Assigned task:
Pictures are to be left out; every line from the one that holds "Tranh dán phong cảnh (1109, 544)" to the end of the data is to be retyped exactly.

Stored records:
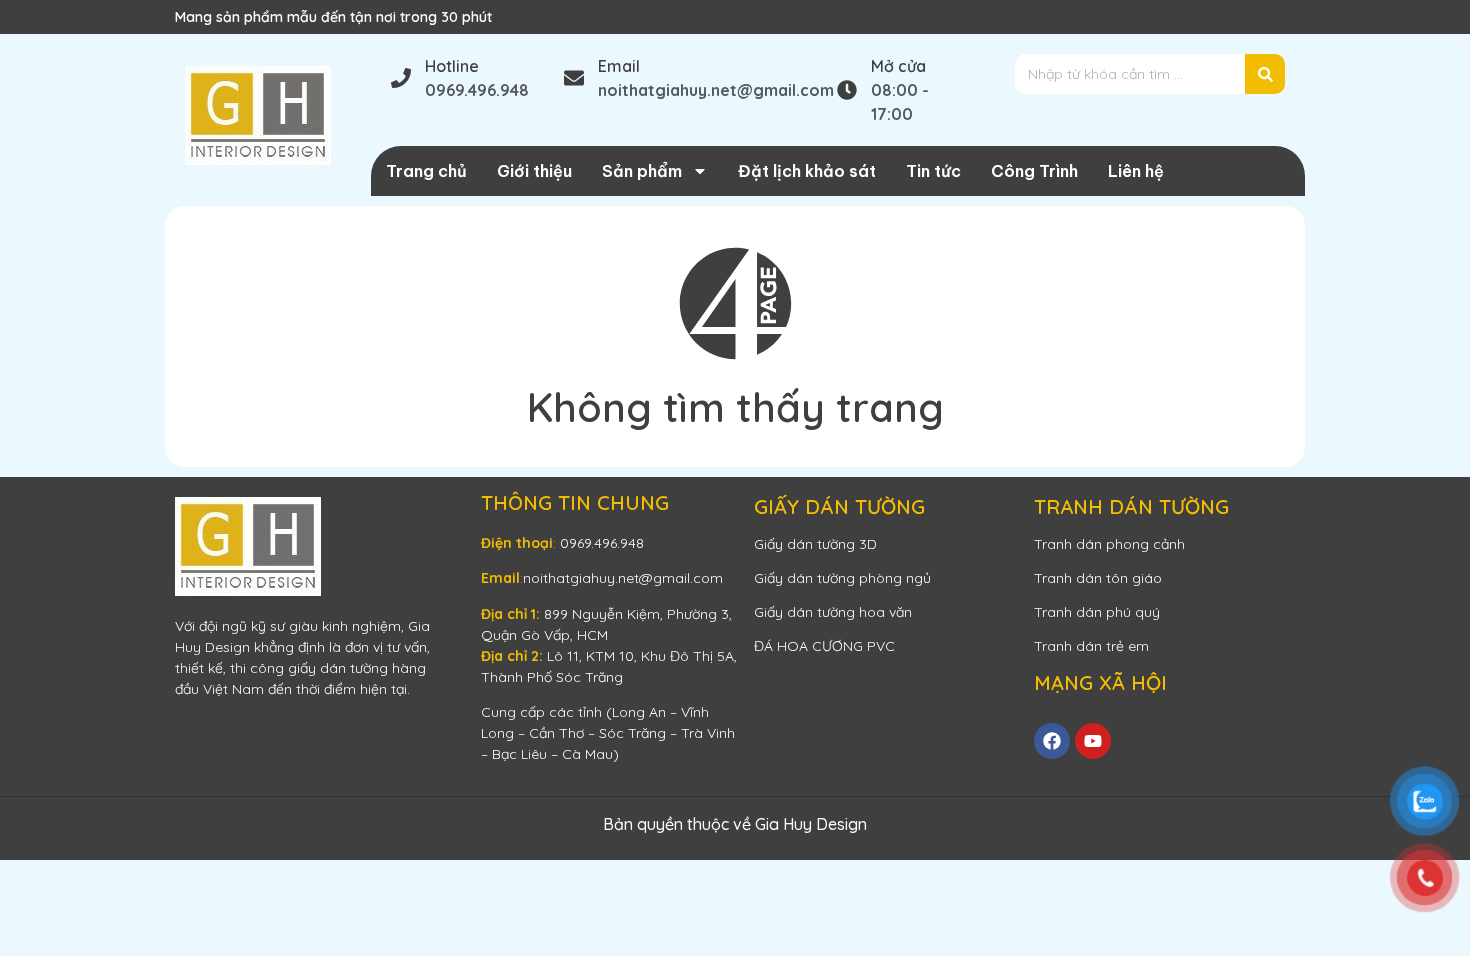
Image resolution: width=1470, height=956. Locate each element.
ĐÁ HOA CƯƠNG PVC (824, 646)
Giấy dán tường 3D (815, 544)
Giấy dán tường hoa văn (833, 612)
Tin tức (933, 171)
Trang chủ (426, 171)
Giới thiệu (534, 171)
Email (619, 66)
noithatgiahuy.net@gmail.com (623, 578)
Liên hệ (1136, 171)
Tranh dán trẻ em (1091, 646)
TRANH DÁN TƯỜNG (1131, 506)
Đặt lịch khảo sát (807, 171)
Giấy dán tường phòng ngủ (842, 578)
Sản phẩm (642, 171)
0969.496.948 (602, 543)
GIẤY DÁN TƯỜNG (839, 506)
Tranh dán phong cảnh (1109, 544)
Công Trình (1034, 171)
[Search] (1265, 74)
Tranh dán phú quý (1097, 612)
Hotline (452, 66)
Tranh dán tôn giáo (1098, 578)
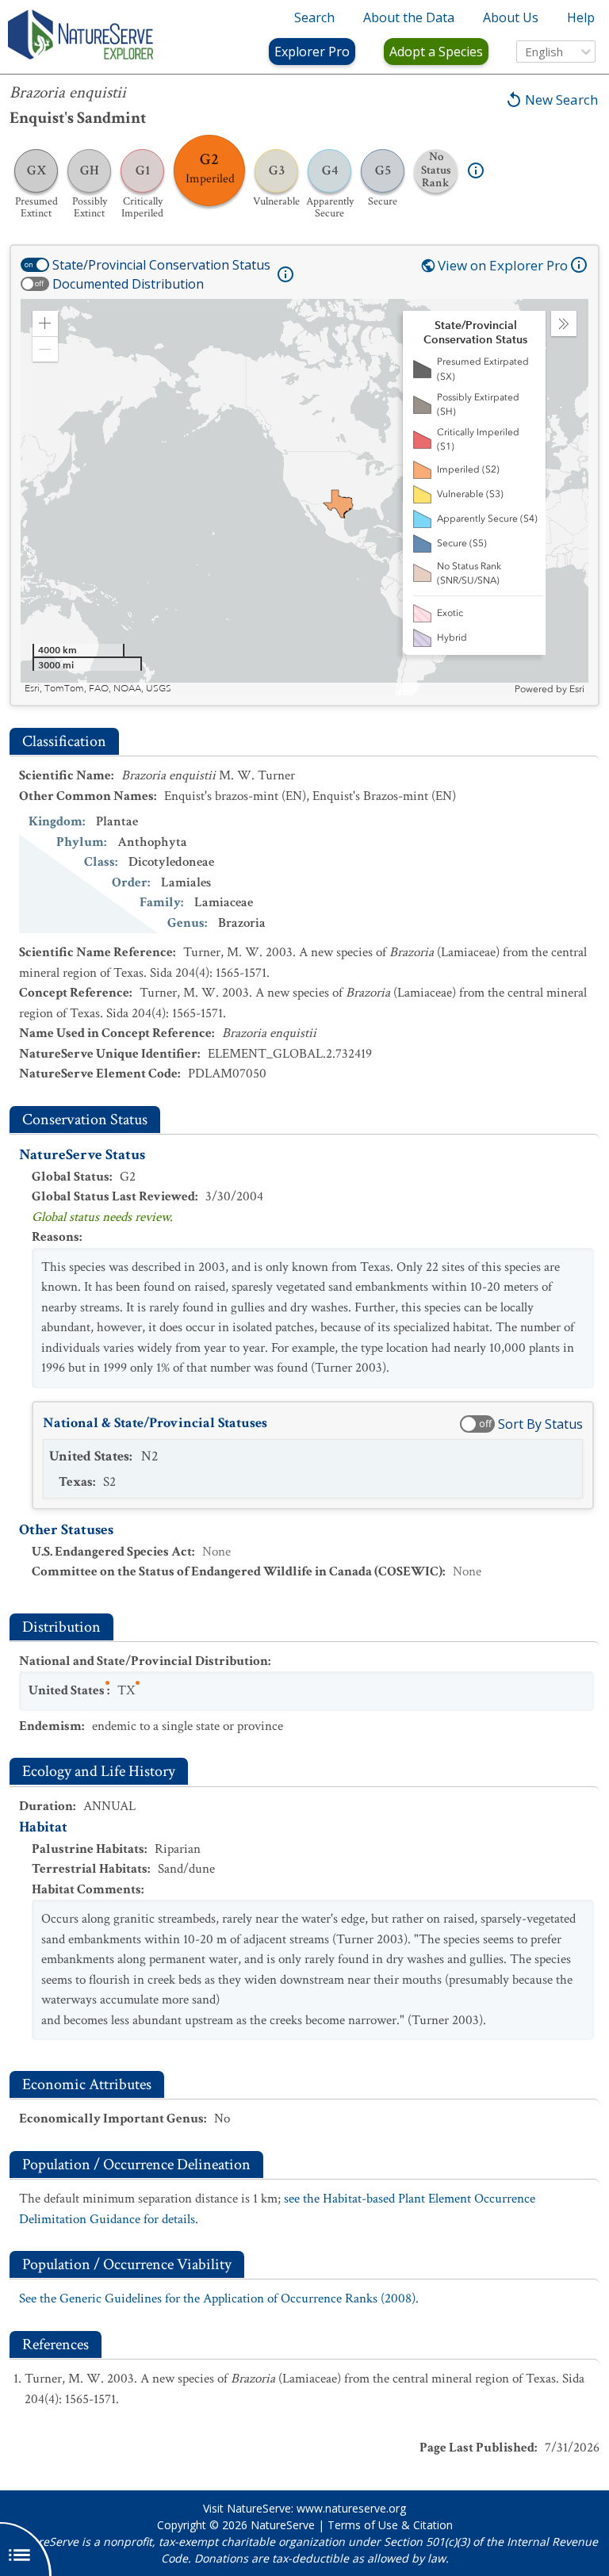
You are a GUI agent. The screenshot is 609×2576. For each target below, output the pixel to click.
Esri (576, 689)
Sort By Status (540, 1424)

Response area:
Tranh dán phong cảnh (1109, 544)
Công Trình (1034, 171)
[Search] (1265, 74)
Tranh dán phú quý (1097, 612)
Hotline (452, 66)
Tranh dán tôn giáo (1098, 578)
You are a GUI agent. The screenshot is 609×2576. For each target below, output the pixel to click.
Esri (576, 689)
Sort By Status (540, 1424)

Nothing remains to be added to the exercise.